-- Collected data --

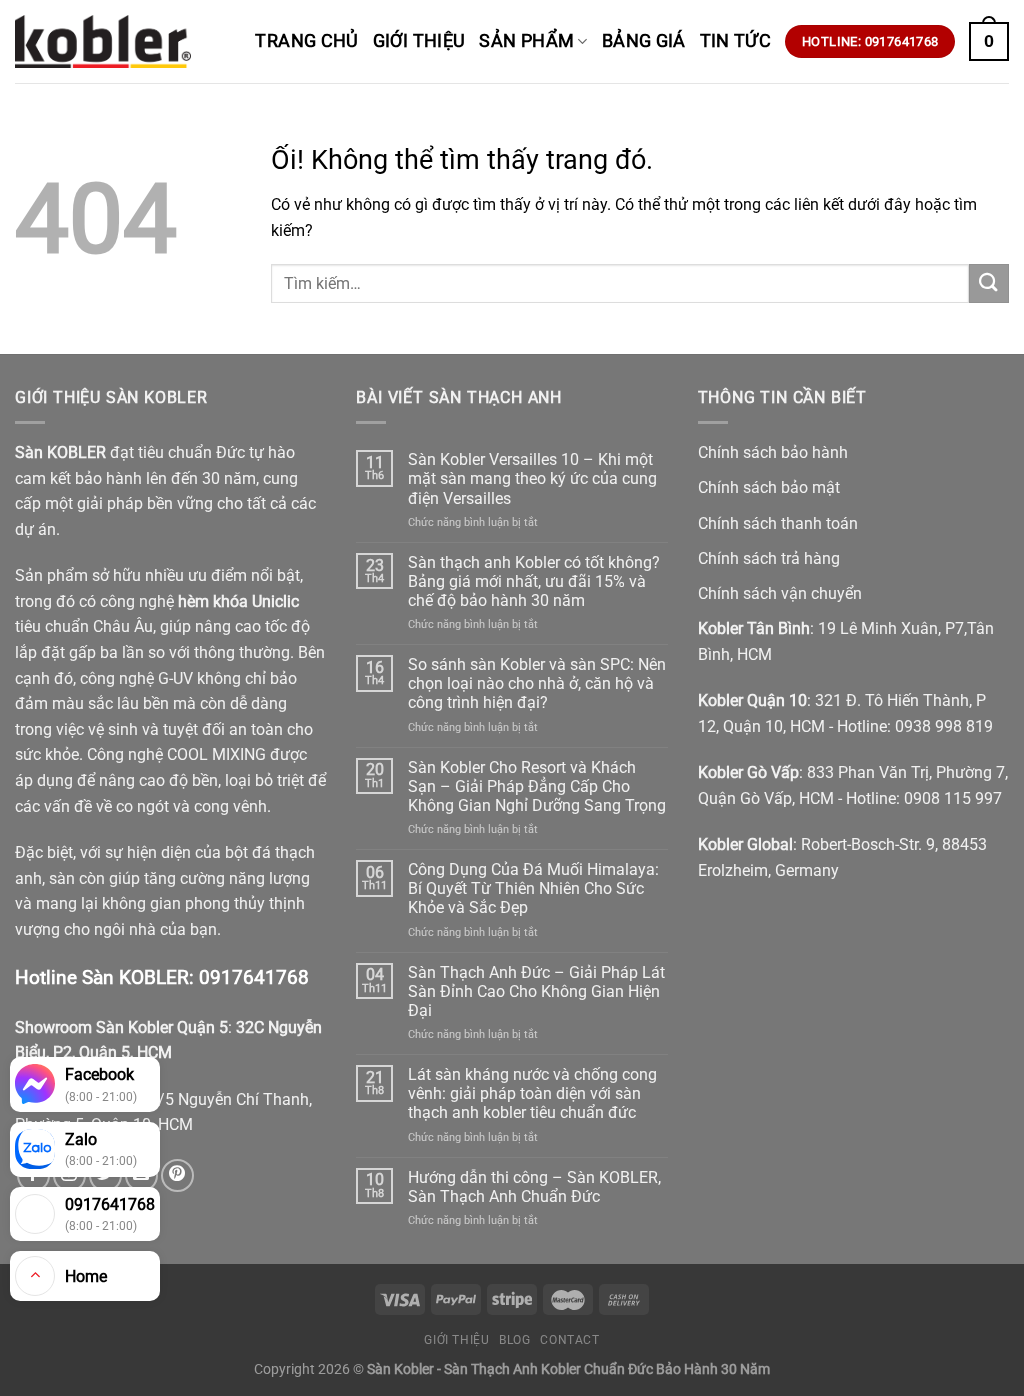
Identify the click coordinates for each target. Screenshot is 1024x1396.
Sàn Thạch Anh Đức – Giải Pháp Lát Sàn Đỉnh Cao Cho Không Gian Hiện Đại (536, 991)
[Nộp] (989, 283)
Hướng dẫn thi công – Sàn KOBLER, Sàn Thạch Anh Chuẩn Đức (534, 1187)
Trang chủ (306, 40)
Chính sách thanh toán (778, 523)
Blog (514, 1340)
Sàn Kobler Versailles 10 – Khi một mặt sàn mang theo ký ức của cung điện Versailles (532, 478)
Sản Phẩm (526, 40)
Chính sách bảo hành (773, 452)
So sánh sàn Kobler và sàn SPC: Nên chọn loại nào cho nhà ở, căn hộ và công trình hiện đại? (537, 683)
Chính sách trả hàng (769, 558)
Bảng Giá (644, 40)
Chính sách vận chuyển (780, 593)
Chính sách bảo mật (769, 487)
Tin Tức (736, 40)
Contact (569, 1340)
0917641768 (254, 977)
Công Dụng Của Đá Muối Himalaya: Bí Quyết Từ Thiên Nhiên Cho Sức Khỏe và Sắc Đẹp (533, 888)
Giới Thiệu (419, 40)
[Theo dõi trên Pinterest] (177, 1175)
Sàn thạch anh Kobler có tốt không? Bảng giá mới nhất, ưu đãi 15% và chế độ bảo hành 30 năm (534, 581)
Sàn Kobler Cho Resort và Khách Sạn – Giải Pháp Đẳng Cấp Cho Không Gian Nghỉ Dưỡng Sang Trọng (537, 786)
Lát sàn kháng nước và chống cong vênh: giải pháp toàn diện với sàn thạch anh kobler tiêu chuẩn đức (532, 1093)
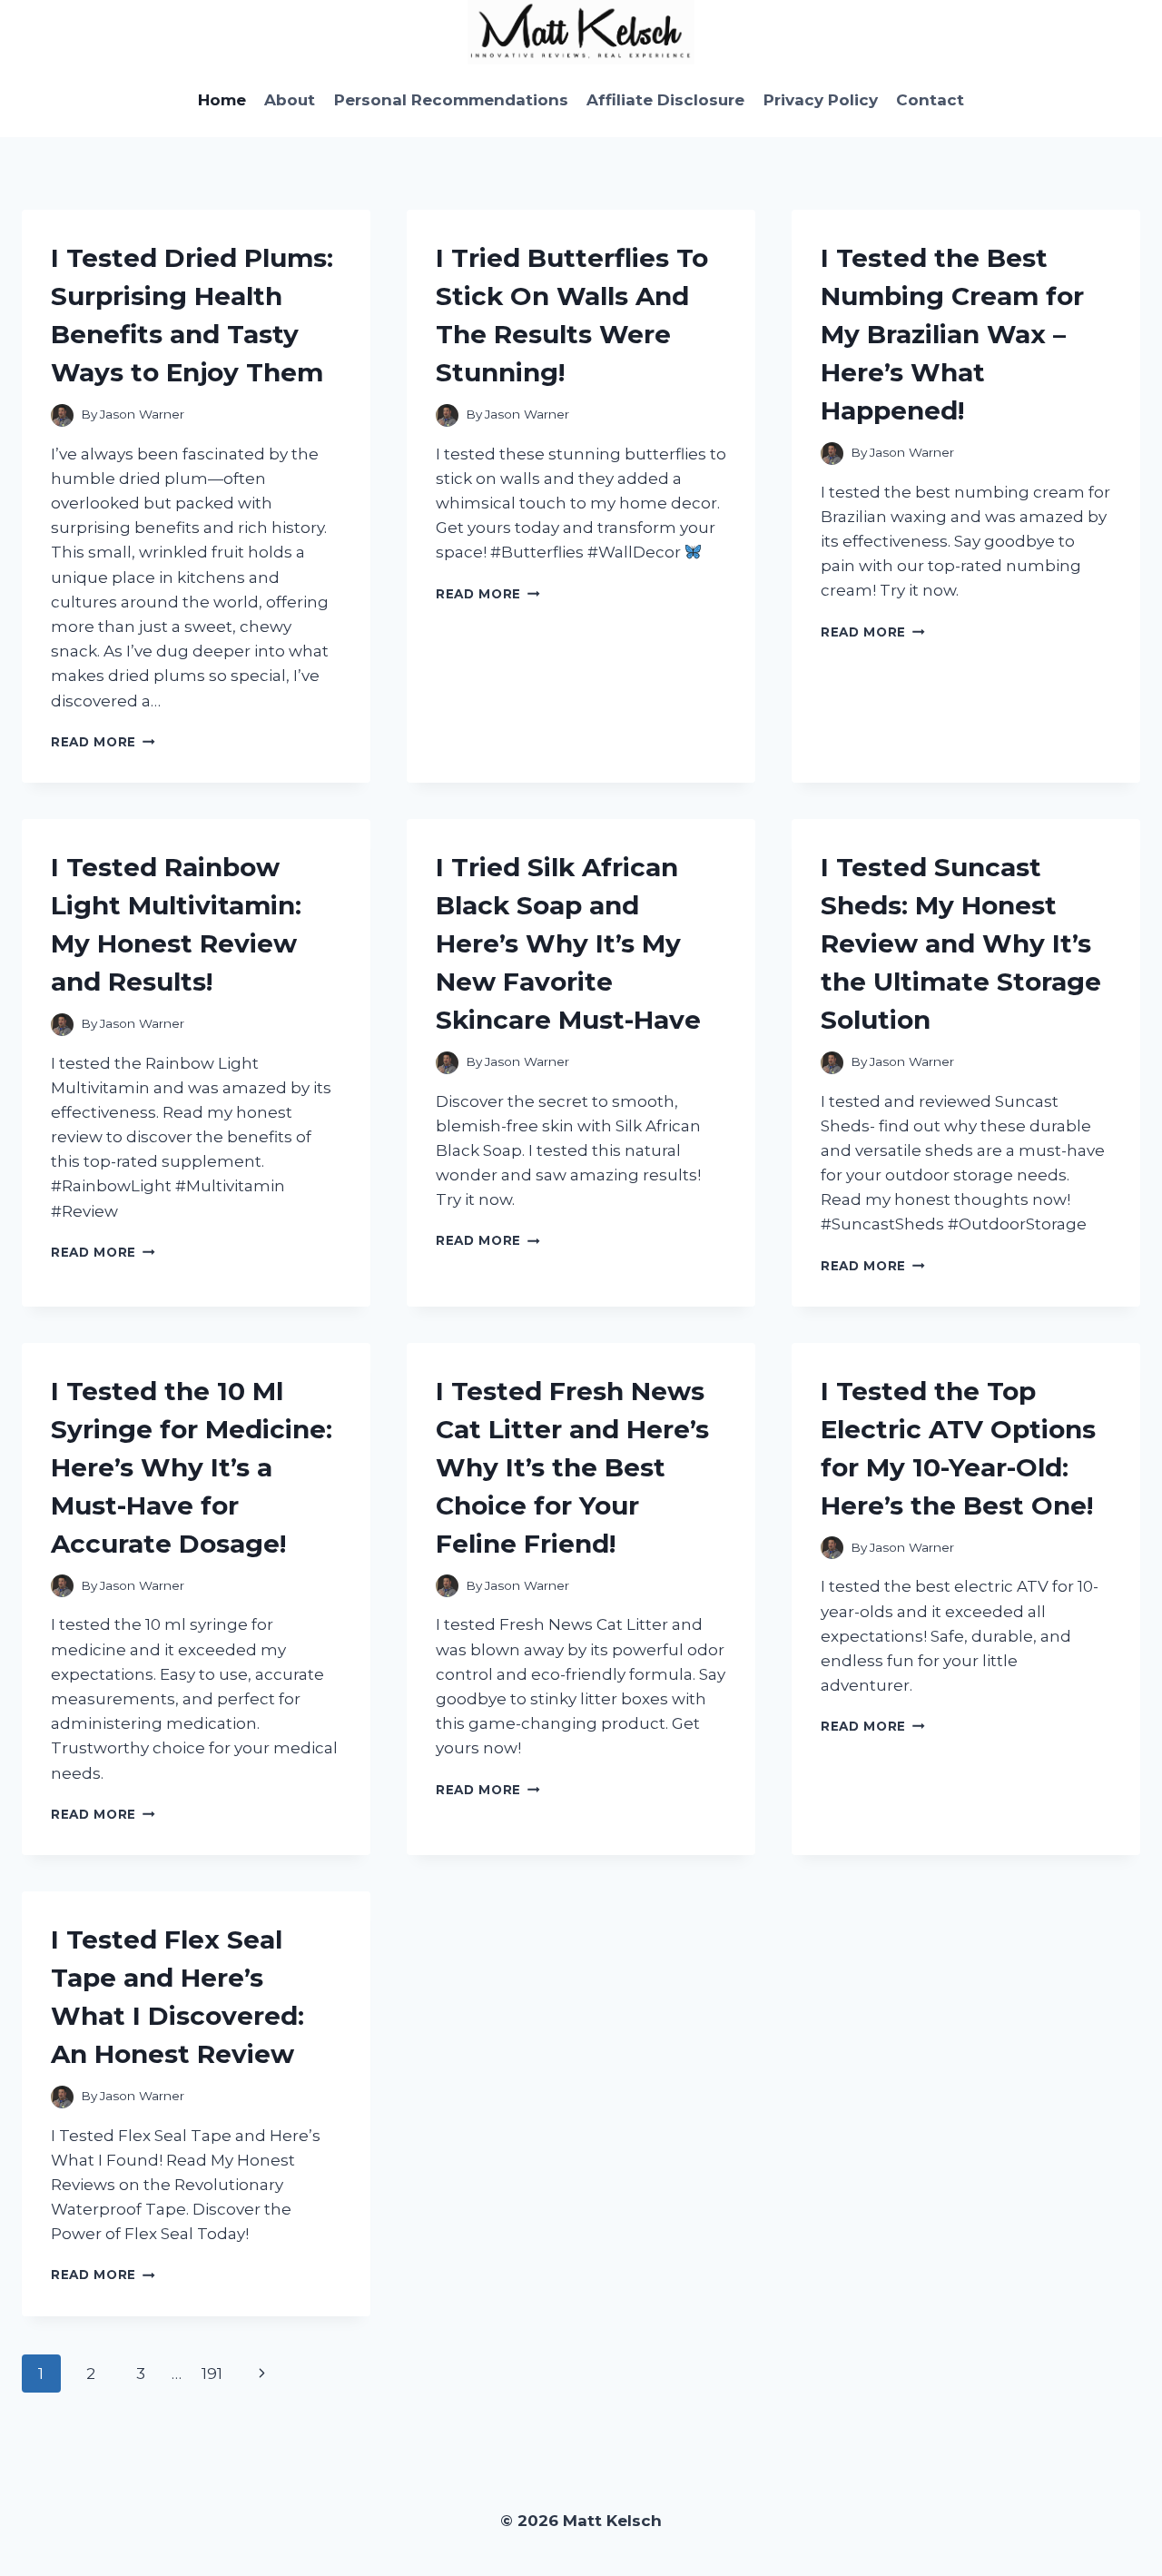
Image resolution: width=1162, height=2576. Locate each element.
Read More (103, 742)
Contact (930, 100)
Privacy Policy (820, 100)
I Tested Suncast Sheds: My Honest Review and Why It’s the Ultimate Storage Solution (961, 943)
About (289, 100)
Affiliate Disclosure (665, 100)
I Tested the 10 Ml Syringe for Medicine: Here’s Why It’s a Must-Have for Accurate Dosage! (191, 1467)
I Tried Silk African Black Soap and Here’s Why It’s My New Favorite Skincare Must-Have (568, 943)
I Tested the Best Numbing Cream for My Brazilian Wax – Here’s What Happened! (952, 334)
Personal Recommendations (451, 100)
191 (212, 2373)
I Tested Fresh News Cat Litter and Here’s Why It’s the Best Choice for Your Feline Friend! (572, 1467)
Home (222, 100)
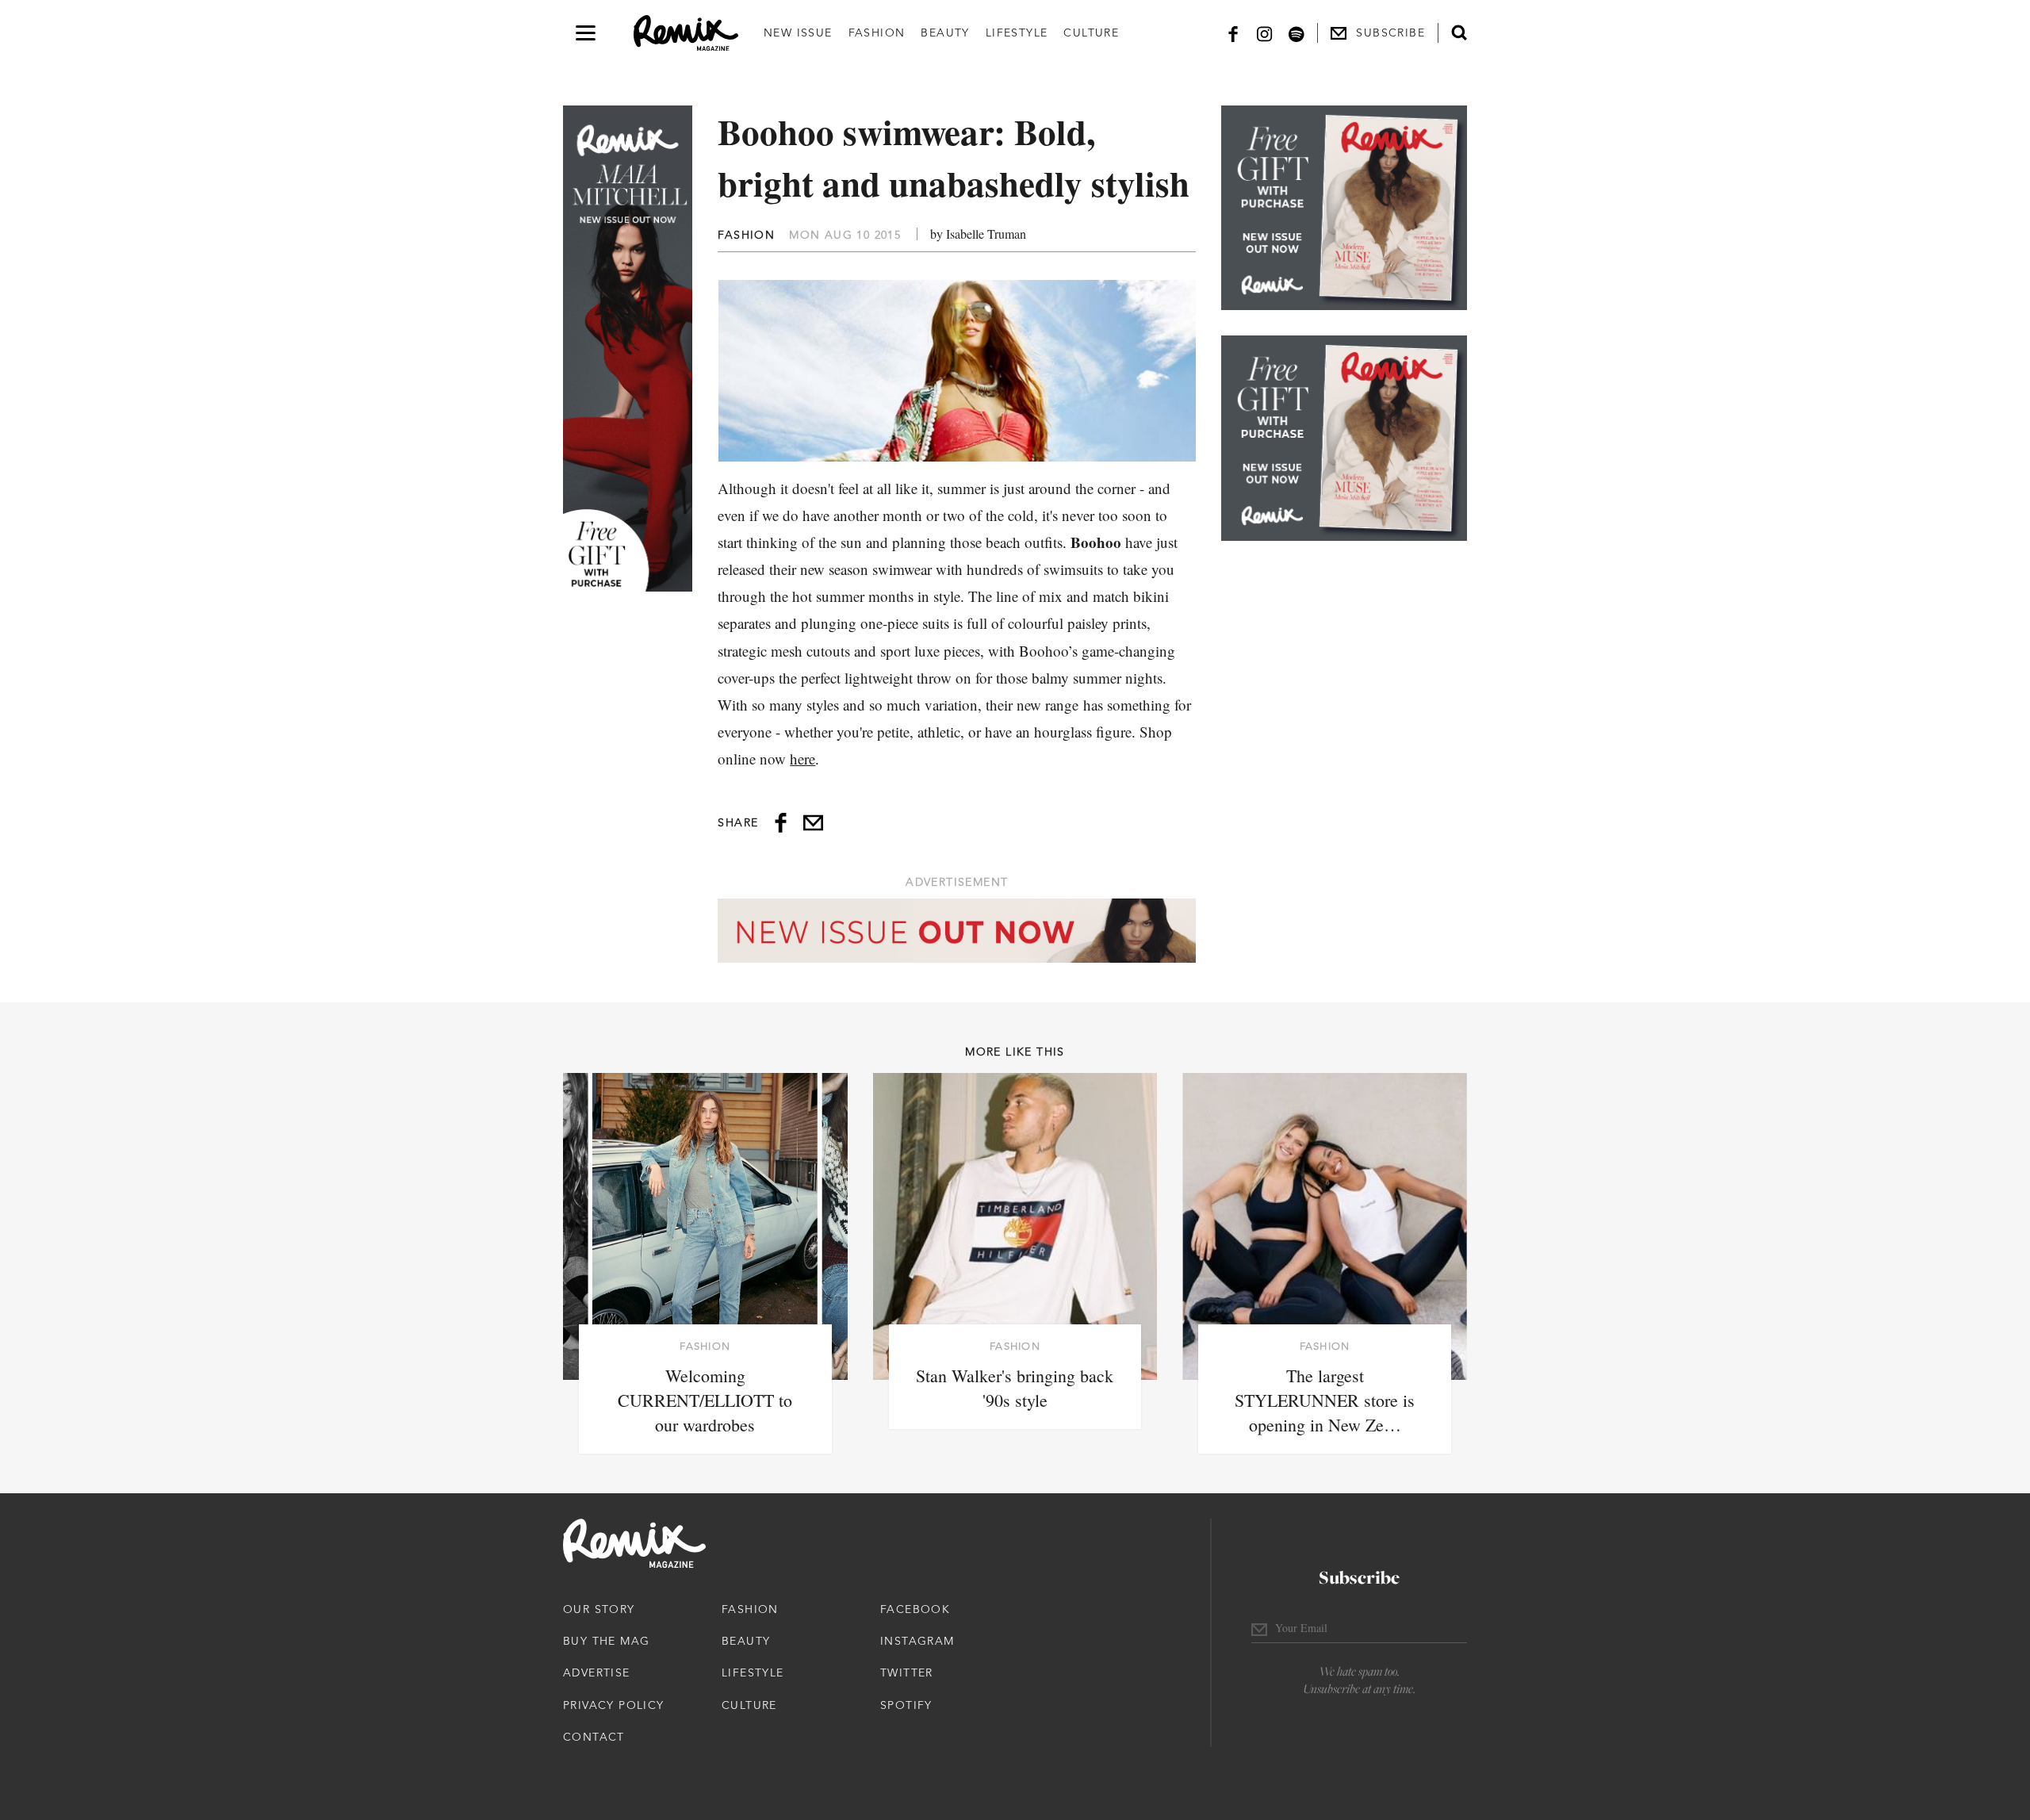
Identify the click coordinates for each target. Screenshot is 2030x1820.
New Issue (798, 32)
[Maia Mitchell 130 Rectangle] (1344, 207)
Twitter (906, 1672)
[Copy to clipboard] (813, 823)
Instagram (917, 1641)
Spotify (906, 1705)
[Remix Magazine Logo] (686, 33)
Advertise (596, 1672)
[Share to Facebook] (781, 823)
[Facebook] (1233, 33)
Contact (594, 1737)
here (802, 758)
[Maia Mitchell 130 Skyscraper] (627, 348)
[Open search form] (1459, 32)
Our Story (599, 1609)
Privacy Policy (614, 1705)
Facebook (915, 1609)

-- The task --
After locating the line with "Giới Thiệu (419, 40)" above, return that line and every later line through the one with "Sàn Kobler Cho", word for word and with nothing else.

-- Output of the exercise --
Giới Thiệu (419, 40)
[Theo dõi trên Pinterest] (177, 1175)
Sàn thạch anh Kobler có tốt không? Bảng giá mới nhất, ưu đãi 15% và chế độ bảo hành 30 năm (534, 581)
Sàn Kobler Cho Resort và Khách Sạn – Giải Pháp Đẳng Cấp Cho Không Gian Nghỉ Dưỡng Sang Trọng (537, 786)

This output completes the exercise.